§ **Set problem A**:
Format the listing that follows the Kiyoshi Koishi biography as a two-column CSV with the headers "prompt" and "target", one row per entry. Begin at the line that has "Where should I" and stop after the line that has "point(1608,347)". Put each value in a single quoted field, replacing any line breaks with spaces.

:: Text block

- Born: 26 April 1908 Osaka, Japan
- Died: 7 July 1957 (aged 49) Mojishi, Fukuoka, Japan
- Occupation: Photographer

= Kiyoshi Koishi =

Japanese photographer

Kiyoshi Koishi (小石 清, Koishi Kiyoshi) (March 26, 1908 - July 7, 1957) was a renowned Japanese photographer. He was best known for his surrealist and avant-garde works as a member of the Naniwa Photography Club.

== Biography ==
===Early life (1908 - 1931)===
Kiyoshi Koishi was born in Osaka in 1908. He began studying photography when he became employed at a photography supply house, Asanuma Shokai, after graduating secondary school. He joined the Naniwa Photography Club in 1928 as an amateur photographer during the rise of the Shinko Shashin (新興写真, New Photography) movement in Japan.

Koishi began experimenting with more modernist photographic techniques and at the 19th Namiten (Naniwa Photography Club exhibition) held in August 1930, Koishi exhibited Susume (進め, March On!). This photograph employed intentional camera movement and pushed the boundaries of conventional photography. Alongside other surrealist inspired works presented at the exhibition, this marked the beginning of the club’s stylistic shift away from the more standard pictorial photography that was popular in Japan at the time.

Alongside his experiments in the avant-garde, Koishi also worked in advertising photography. In 1931 he established the Koishi Ad Photo Studio. In the same year, his work for Club Soap won him first place at the second International Advertising Photography Exhibition.

===Avant-garde work (1932 - 1944)===
At the 21st Namiten, held in Tokyo in 1932, Koishi debuted an exhibition of 10 photographs, each paired with a short poem, titled Shoka Shinkei (初夏神経, Early Summer Nerves), presented as an experiment in new photography. This work showcased Koishi’s skill with a variety of alternative photographic techniques with a focus on photomontage and photograms. The photos featured modernist compositions, abstract subjects, and multi-layered exposures, a stark contrast from the realism focused journalistic photography that was popular in Tokyo. The collection was published as a photobook by the Naniwa Shashin Club the following year, allowing Koishi’s unconventional work to reach a larger audience.

::::

§ **Set problem B**:
From the Kiyoshi Koishi biography above, quote the passage word for word: begin at the words "- Born: 26 April" and stop after "movement in Japan.".

:: Record excerpts

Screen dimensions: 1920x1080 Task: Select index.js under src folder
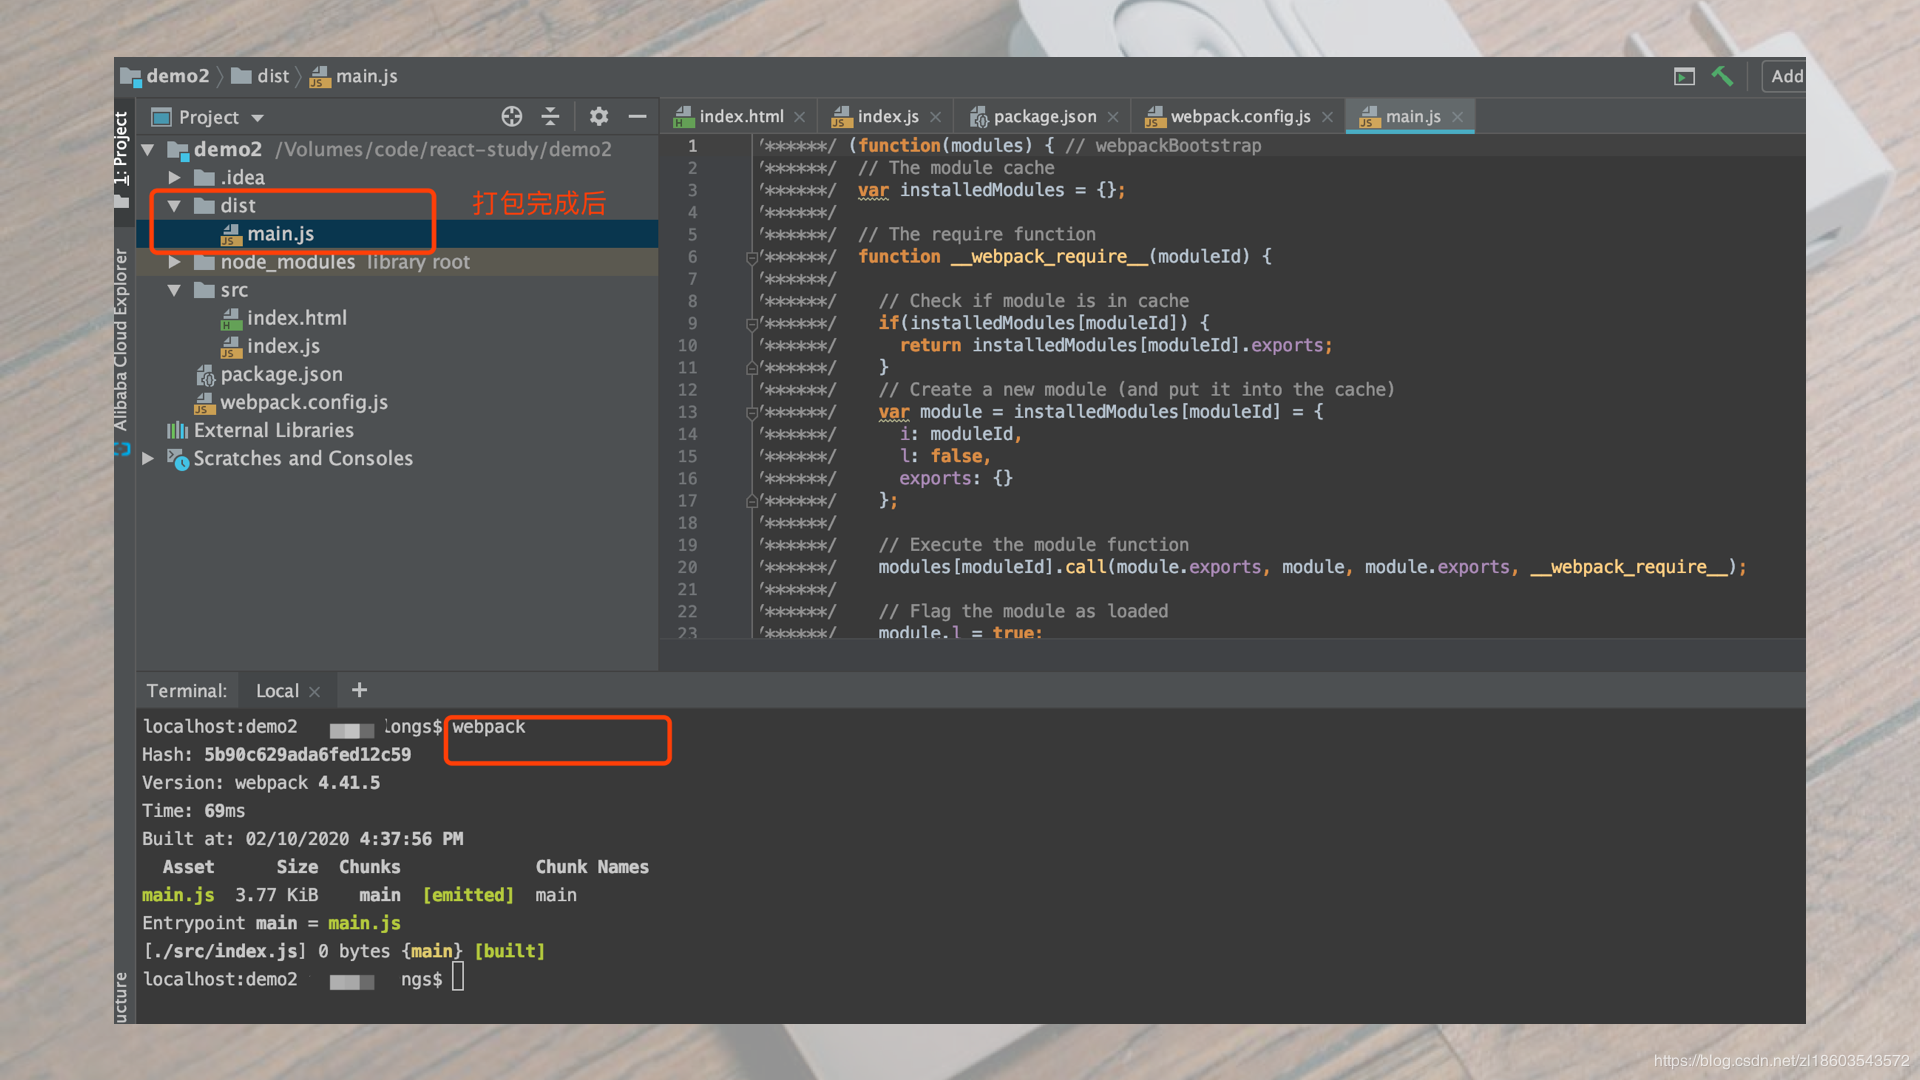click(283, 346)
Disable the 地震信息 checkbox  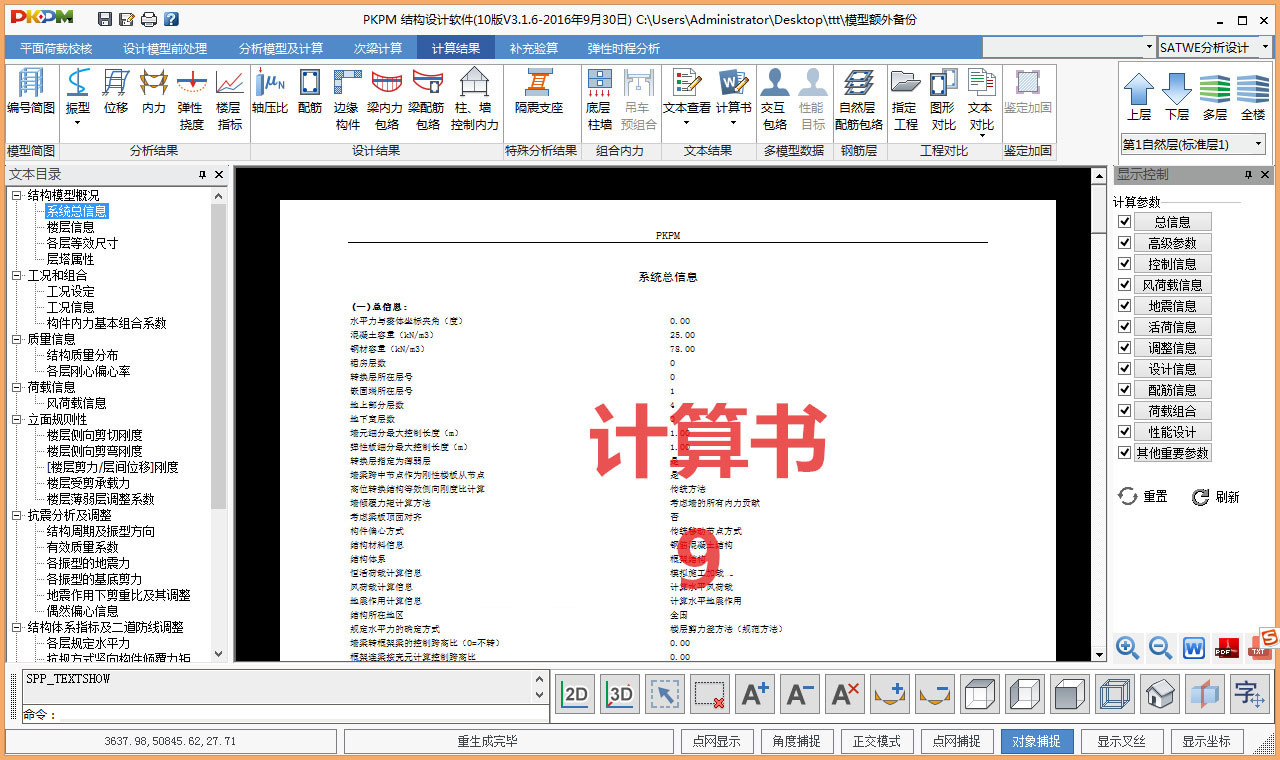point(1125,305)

::::
:: Record excerpts

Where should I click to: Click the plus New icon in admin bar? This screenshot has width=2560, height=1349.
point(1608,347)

::::
:: Record excerpts

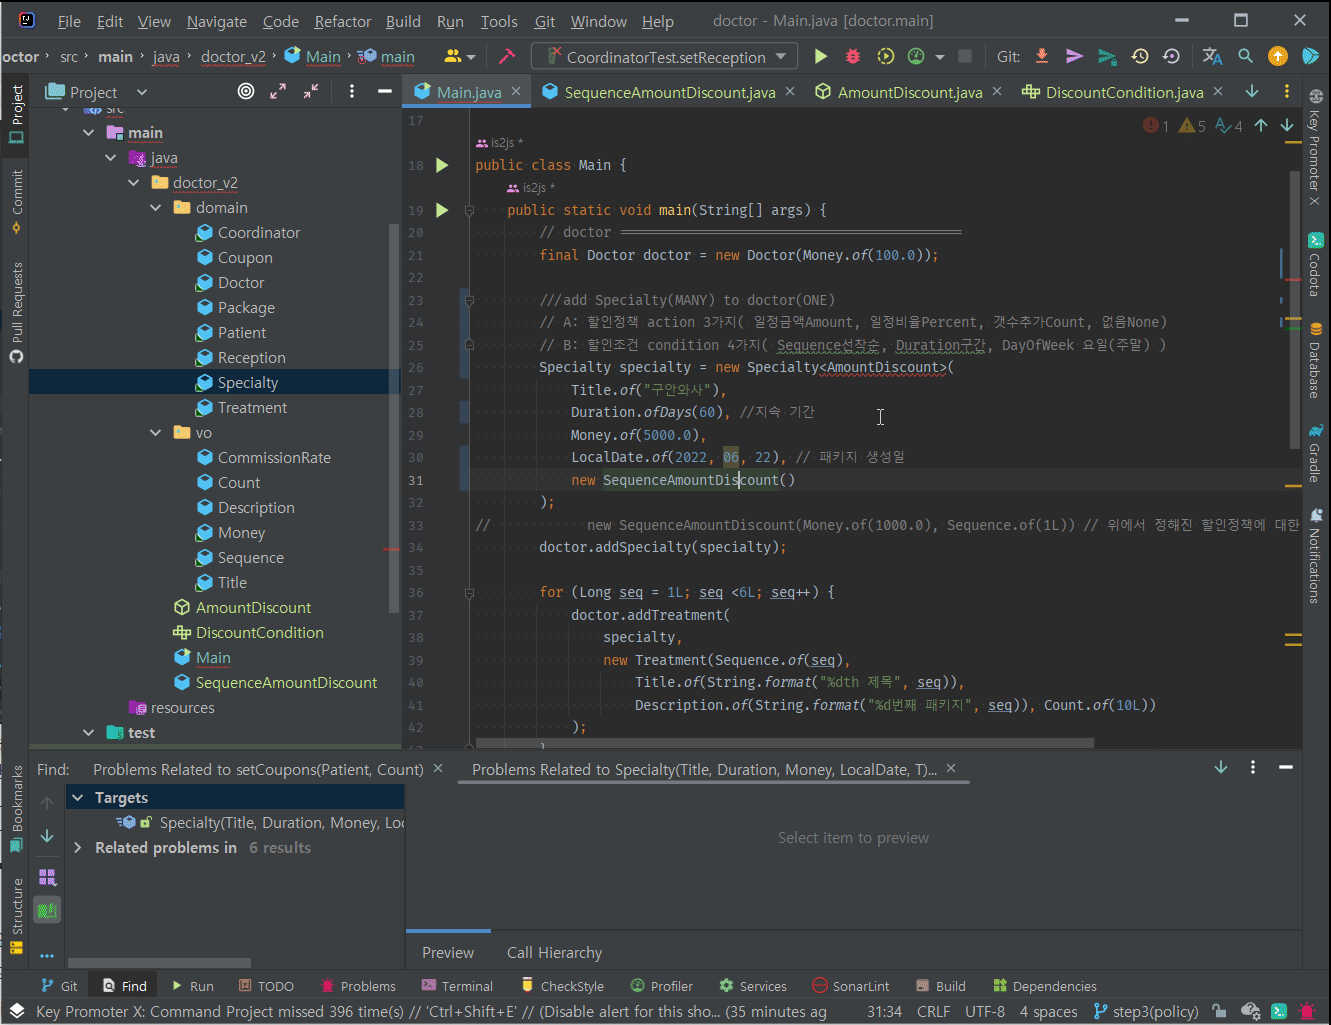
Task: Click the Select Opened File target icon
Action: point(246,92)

::::

§ **Final result A**:
prompt,target
"Where should I click to: Click the plus New icon in admin bar? This screenshot has width=2560, height=1349.","point(1608,347)"

§ **Final result B**:
- Born: 26 April 1908 Osaka, Japan
- Died: 7 July 1957 (aged 49) Mojishi, Fukuoka, Japan
- Occupation: Photographer

= Kiyoshi Koishi =

Japanese photographer

Kiyoshi Koishi (小石 清, Koishi Kiyoshi) (March 26, 1908 - July 7, 1957) was a renowned Japanese photographer. He was best known for his surrealist and avant-garde works as a member of the Naniwa Photography Club.

== Biography ==
===Early life (1908 - 1931)===
Kiyoshi Koishi was born in Osaka in 1908. He began studying photography when he became employed at a photography supply house, Asanuma Shokai, after graduating secondary school. He joined the Naniwa Photography Club in 1928 as an amateur photographer during the rise of the Shinko Shashin (新興写真, New Photography) movement in Japan.